━━━━━ Stored data

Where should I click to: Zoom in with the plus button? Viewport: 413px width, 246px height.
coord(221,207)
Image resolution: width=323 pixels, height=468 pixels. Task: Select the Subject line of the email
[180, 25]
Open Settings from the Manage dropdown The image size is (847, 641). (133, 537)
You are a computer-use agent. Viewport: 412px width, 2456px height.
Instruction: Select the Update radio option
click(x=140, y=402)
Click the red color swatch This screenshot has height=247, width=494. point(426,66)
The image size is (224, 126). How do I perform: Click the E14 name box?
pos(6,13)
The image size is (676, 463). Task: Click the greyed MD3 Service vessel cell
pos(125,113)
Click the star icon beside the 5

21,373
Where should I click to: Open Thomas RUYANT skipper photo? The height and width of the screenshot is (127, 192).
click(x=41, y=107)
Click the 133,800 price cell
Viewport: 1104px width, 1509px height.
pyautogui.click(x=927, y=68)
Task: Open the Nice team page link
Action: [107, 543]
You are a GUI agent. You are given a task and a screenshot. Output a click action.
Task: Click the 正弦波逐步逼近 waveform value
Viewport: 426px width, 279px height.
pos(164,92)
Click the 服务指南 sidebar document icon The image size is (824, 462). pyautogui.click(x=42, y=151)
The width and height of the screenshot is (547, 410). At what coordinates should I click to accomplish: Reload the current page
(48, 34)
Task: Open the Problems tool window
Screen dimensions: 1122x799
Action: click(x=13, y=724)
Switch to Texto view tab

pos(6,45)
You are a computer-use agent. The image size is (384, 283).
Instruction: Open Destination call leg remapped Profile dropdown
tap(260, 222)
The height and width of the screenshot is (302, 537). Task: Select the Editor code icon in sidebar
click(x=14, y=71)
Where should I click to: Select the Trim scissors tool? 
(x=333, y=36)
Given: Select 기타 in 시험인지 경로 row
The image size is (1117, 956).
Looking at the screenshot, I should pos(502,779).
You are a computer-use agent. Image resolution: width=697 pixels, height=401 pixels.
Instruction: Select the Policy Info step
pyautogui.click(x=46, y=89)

━━━━━━━━━━

Task goal:
Among the records, find each line where the word "agent" occurs, and copy it.

Exercise solution:
You are a computer-use agent. Viewport: 412px width, 2456px height.
You are a GUI agent. You are given a task and a screenshot. Output a click action.
You are a computer-use agent. The image size is (384, 283).
You are a computer-use agent. Image resolution: width=697 pixels, height=401 pixels.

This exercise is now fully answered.